So I know, like a lot of parents, they asked me. Okay, so my kids are little and I’m never going to let them get on Facebook. I’m like, OK, well, they’re three. And I’ll guarantee you that 15 years from now you’re going to be dealing with other crap. That is not Facebook, right? This is going to be some other form of social media or entertainment or something that you need to manage. And I think the biggest thing in them. I started saying right from the very beginning. That our kids are always respectful and they’re good kids in general, but they’re still kids, you know?
I think that both George and I are the foundation. And thankfully we are on the same page with raising our children well. When George and I first started dating. When I say something like you’re grounded for a week, then you’re grounded for a week. Like whatever the punishment is, that’s what it is. And then like two days later. Let him off like along as you always do what you say you’re always going to do. and follow-through. Then your kids will know that when you tell them something or threaten them with something. That is actually what is going to happen.
And that’s what happened with my kids from the time they were babies. You know, I didn’t do the count to 123 and I’m going to count again. I’m going to count nine more times. I’m not really ever, ever going to give you whatever punishment is. I laid down like spanking you or anything like that. You know, like, if you say you’re going to do it, you need to do it. I would look at my friends whose kids were, you know, crying, laying on the floor. Throwing a tantrum would be like, All right. You just gave him the candy. That he wanted. And you know, that’s your teenager. So imagine them as a kid. And when they get older. If they’re not listening to you then and give in to them now. It’s only going to get harder when things are harder.

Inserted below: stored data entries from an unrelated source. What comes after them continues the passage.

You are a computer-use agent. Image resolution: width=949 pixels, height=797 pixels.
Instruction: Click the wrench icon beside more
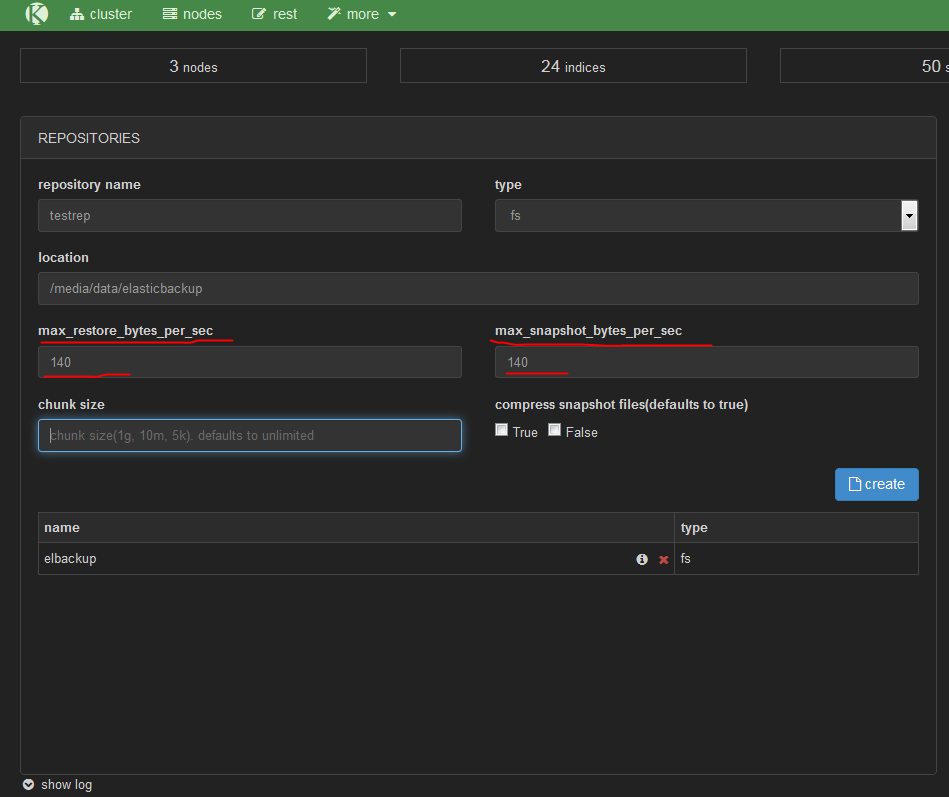(x=333, y=14)
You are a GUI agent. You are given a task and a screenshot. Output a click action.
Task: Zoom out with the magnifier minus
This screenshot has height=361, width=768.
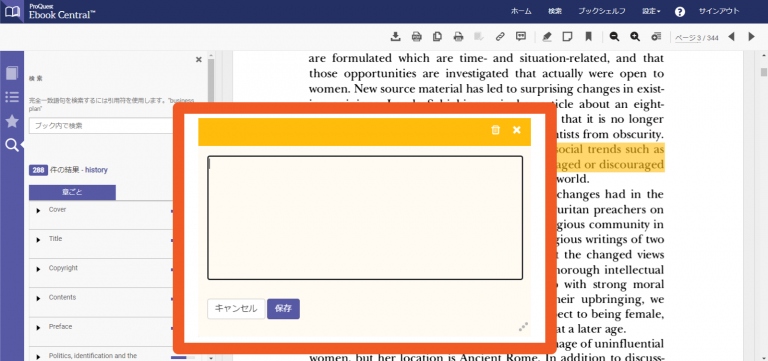coord(614,36)
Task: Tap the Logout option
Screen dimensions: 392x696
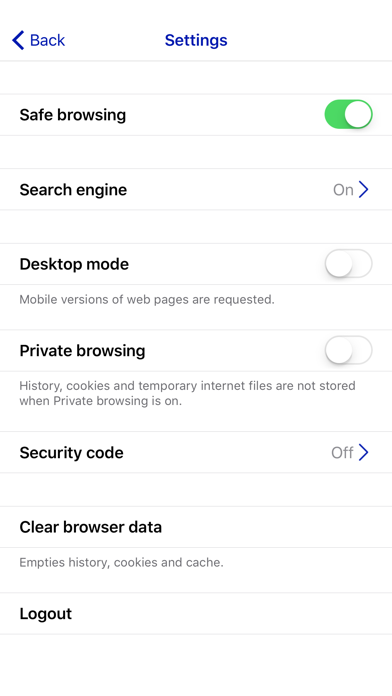Action: click(196, 613)
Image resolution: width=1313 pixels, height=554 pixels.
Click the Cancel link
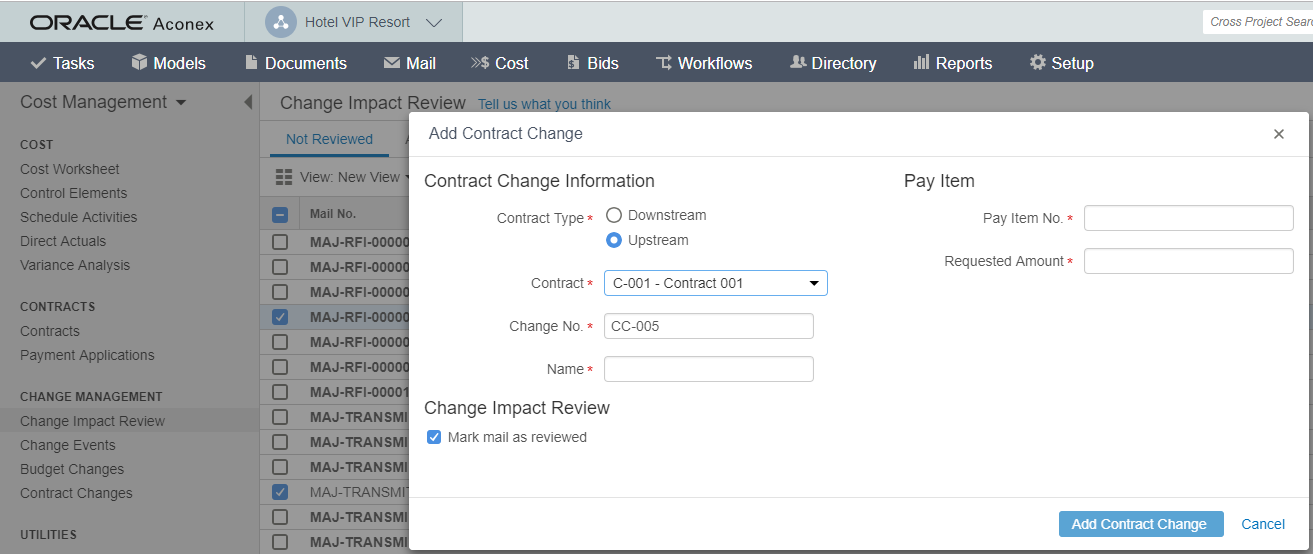pos(1262,524)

I also get a lot of friends. This is like a famous one that I always want to share this now that I’m older. So, like when I first had kids. I was like, the first one of my group of friends to have a baby. And they were still going off to the bars and partying and everything. And I was like, I can’t go and be I have a baby. I can’t bring a baby to a bar.
So, there weren’t a bunch of cute clothes. But nobody knew how to use a breast pump, you know what I mean? Unfortunately, I made friends with other moms and stuff like that and learned all of those important baby-raising things. But, you know, you kind of don’t realize. Like you think that your kids are like one or two years old. Like it’s the most important thing that you go to the festival with them. They get their face painted and stand in line all day.
And those kinds of things used to make me crazy as a mom. When they were little. They got to go to Disney and they have to have this and you don’t want to. Like, impose what you believe your kids are really going to value at that time. But now that I’m older and my kids are grown. The things that my children have been through, you know the boy’s mother had a brain injury. She lived for three years after that. They were very young when it happened. She died in 2015. So they don’t remember a lot of things.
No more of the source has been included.